- Australia’s Queensland state will decide this month whether to give Glencore a key approval to bury liquefied carbon dioxide.
- The project is “unthinkable,” said Michael Guerin, whose AgForce farm association launched a court case in March to force the federal government to review Glencore’s plans.
Australia’s Queensland state will decide in May 2024 whether to give Glencore a key approval to bury liquefied carbon dioxide in the country’s largest aquifer. Farm groups say they will block this plan because it risks poisoning water supplies.
However, Swiss commodities giant Glencore plans a three-year, A$210 million ($135 million) pilot project to pump 330,000 metric tons of CO2 from a coal-fired power plant in the northeastern state into a 2.3 km (1.4 miles) underground aquifer. “This is an important test case for onshore CCS in Australia,” said Glencore spokesperson Francis De Rosa.
Alex Zapantis at the CCS Institute said using aquifers to store carbon is becoming more common. The porous rock of many aquifers can host huge amounts of liquefied CO2. But he said the regulators will choose and approve only those where the water is so deep and low quality that it is unsuitable for other uses.
Glencore says there is no demand for the low-quality, expensive-to-reach water in its pumping site and the CO2 is extremely unlikely to spread significantly from where it is put.
“Our project is based on very robust data, fieldwork and analysis,” De Rosa said, adding that several government agencies had reviewed the plan.

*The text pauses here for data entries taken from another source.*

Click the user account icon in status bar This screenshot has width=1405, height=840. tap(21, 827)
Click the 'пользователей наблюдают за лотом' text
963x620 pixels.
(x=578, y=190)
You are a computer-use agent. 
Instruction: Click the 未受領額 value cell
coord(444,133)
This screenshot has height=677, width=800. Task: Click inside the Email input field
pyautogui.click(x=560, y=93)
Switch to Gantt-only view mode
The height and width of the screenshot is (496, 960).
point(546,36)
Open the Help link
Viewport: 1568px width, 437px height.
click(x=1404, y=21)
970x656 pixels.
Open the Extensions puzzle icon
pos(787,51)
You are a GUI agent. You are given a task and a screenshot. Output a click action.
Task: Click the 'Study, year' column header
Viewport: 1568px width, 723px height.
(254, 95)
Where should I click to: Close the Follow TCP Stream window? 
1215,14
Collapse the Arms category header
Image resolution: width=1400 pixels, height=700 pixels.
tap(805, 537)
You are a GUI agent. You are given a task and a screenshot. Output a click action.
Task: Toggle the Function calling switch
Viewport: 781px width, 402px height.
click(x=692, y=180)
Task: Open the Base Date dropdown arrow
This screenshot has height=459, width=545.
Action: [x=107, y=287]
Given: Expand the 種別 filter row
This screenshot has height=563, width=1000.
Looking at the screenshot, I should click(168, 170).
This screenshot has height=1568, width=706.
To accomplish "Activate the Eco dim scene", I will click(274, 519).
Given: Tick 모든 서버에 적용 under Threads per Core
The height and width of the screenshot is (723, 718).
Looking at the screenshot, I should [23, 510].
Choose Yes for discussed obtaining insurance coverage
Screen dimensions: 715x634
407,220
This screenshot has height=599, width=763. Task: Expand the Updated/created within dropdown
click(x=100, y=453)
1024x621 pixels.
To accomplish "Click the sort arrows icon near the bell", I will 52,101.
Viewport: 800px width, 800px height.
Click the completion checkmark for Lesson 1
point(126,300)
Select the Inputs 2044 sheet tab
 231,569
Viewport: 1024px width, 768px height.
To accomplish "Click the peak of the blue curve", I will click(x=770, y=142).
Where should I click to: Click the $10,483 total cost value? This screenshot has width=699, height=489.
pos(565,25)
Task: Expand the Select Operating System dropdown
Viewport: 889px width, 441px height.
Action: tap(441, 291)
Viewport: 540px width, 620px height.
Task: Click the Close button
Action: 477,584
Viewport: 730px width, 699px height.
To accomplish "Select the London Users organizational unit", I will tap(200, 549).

But farm groups say it risks poisoning part of the Great Artesian Basin, a network of groundwater deposits spanning much of eastern Australia that supports agriculture and communities. They say the acidic CO2 in the rock could release and spread toxic substances like lead and arsenic.
Also, speaking at a beef industry conference this month, Queensland’s premier, Steven Miles, said the project “doesn’t sound like a good idea to me” and was unlikely to satisfy the state’s environmental rules. This prompted Glencore to complain that Miles was interfering in the regulatory process.
Queensland’s environment department said the state’s independent environmental regulator had considered the potential impacts to groundwater and the Great Artesian Basin and was preparing its final assessment report.
Furthermore, Australia has only one active CCS project, the world’s largest, at Chevron’s Gorgon liquefied natural gas (LNG) project on an island off the northwest coast.
According to the Global CCS Institute, two more are under construction, including Santos’s first onshore operation to inject CO2 into a depleted gas field in South Australia, and 14 are in development. Most target offshore storage, and about half plan to store it in depleted oil or gas reservoirs.